観る前に「グランド・ブダペスト・ホテル」を思い出していた。ウィレム・デフォーが出ているからか、シュールでちょいグロ、独特な世界観が似ているからか。あちらの方はもう少しポップだったな。

個人的にこの作品は非常に面白かったが、ただ一点、性的シーンが異常に多いので、一緒に観る人は慎重に選んだ方がいいかと。そこは注意。

ー追記―

ベラは将軍を「助ける」と言いながらも、なぜ動物の脳を入れてしまったのかが分からず妙に引っかかっていた。

ふと思いついたのは、将軍は彼女がベラの脳に入れ替わっていたにも拘らず、彼女を自分の妻(箱)として見ていて、ベラの人格(脳)については一切見ていなかった。

ベラはいつでも人と関わる時に、結果的に鏡のように接してきた。自分を使い捨てようとする人は使い捨て、婚約者として真摯に向き合う人には真摯に向き合い、父として愛してくれる人には娘として愛した。

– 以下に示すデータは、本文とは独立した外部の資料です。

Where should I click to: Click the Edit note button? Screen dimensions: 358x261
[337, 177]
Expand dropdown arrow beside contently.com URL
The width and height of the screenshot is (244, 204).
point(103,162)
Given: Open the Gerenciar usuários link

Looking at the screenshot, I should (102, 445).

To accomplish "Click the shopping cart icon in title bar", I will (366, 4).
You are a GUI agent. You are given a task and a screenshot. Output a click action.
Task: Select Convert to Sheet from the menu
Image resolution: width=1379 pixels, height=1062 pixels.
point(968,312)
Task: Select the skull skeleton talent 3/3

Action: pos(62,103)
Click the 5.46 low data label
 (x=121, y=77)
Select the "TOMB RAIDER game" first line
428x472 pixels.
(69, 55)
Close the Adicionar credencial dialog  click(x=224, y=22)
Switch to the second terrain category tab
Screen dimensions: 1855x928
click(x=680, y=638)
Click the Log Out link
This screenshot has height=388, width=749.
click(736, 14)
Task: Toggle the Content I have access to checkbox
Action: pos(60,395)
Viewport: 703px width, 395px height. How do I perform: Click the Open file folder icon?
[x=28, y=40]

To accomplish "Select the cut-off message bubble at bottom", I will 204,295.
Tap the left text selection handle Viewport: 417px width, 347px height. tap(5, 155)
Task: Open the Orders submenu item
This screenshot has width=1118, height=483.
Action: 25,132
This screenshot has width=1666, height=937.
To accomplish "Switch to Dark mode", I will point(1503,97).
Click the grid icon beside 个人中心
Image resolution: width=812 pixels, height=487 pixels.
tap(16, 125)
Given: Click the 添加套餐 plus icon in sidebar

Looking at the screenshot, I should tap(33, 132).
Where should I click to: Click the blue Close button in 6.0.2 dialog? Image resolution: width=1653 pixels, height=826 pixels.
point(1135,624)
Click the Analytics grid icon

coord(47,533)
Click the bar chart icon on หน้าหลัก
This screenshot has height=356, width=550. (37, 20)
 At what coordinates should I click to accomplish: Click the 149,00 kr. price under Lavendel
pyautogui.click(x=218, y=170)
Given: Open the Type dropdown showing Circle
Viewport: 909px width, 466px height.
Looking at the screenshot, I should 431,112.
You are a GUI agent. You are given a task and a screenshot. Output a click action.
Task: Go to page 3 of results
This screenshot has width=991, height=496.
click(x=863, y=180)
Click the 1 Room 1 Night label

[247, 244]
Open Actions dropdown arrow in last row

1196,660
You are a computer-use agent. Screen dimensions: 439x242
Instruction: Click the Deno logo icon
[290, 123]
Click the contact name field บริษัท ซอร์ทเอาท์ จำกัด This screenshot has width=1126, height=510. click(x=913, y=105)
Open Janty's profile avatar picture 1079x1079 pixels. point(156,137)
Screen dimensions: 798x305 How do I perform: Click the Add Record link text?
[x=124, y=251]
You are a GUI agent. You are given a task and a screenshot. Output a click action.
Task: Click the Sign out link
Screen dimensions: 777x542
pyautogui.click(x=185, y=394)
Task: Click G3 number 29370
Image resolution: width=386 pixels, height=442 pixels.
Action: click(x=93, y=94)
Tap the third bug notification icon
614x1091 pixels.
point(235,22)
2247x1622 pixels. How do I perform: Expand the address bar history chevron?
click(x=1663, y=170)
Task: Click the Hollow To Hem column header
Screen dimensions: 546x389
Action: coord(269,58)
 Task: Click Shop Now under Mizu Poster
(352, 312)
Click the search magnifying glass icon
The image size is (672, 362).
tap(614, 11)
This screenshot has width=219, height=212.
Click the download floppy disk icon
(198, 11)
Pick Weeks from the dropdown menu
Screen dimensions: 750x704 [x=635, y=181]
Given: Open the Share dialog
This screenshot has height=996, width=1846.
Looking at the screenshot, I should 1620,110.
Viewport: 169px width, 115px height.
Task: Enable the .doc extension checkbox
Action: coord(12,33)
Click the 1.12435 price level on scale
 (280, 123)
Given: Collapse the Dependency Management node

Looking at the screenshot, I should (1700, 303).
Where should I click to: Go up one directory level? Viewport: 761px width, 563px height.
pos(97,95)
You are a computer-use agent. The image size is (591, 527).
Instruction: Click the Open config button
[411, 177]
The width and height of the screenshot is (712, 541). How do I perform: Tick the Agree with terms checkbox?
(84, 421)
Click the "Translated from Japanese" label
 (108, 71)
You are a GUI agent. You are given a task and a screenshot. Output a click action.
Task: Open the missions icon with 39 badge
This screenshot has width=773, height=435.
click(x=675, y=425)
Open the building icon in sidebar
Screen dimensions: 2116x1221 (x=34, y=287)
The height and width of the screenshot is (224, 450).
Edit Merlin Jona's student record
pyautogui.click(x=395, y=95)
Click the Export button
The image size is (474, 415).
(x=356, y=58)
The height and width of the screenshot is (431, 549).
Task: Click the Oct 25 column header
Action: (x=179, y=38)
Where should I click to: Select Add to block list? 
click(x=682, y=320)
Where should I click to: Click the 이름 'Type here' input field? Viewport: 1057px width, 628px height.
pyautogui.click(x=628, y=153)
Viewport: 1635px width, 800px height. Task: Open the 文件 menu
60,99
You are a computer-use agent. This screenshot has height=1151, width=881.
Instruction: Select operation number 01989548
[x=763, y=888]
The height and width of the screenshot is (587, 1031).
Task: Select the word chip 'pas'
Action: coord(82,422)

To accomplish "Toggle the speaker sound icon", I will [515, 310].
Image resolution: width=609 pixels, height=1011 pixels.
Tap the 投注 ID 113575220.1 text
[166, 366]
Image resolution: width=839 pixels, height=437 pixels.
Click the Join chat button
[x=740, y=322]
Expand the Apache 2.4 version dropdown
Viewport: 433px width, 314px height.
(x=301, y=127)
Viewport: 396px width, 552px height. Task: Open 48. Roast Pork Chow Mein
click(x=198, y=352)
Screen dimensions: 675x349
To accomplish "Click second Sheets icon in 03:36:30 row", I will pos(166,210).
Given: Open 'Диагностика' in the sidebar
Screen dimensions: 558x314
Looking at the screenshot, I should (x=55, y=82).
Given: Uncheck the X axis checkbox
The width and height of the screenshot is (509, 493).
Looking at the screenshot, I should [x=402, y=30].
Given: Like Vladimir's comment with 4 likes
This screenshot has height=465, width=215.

だから、「将軍(箱)は助ける。人格(脳)の方は知らないけどね」ってことかなと。ウインクされたらウインクを返すのがマナーでしょ?って。

そして初めは羊の脳かと思っていたけれど、あれは山羊なのかもしれない。キリスト教では山羊は悪魔を意味するものらしいから。そう考えると強烈な皮肉。

将軍の末路を笑ってしまって申し訳ないけど、仕方ない。人生はブーメラン。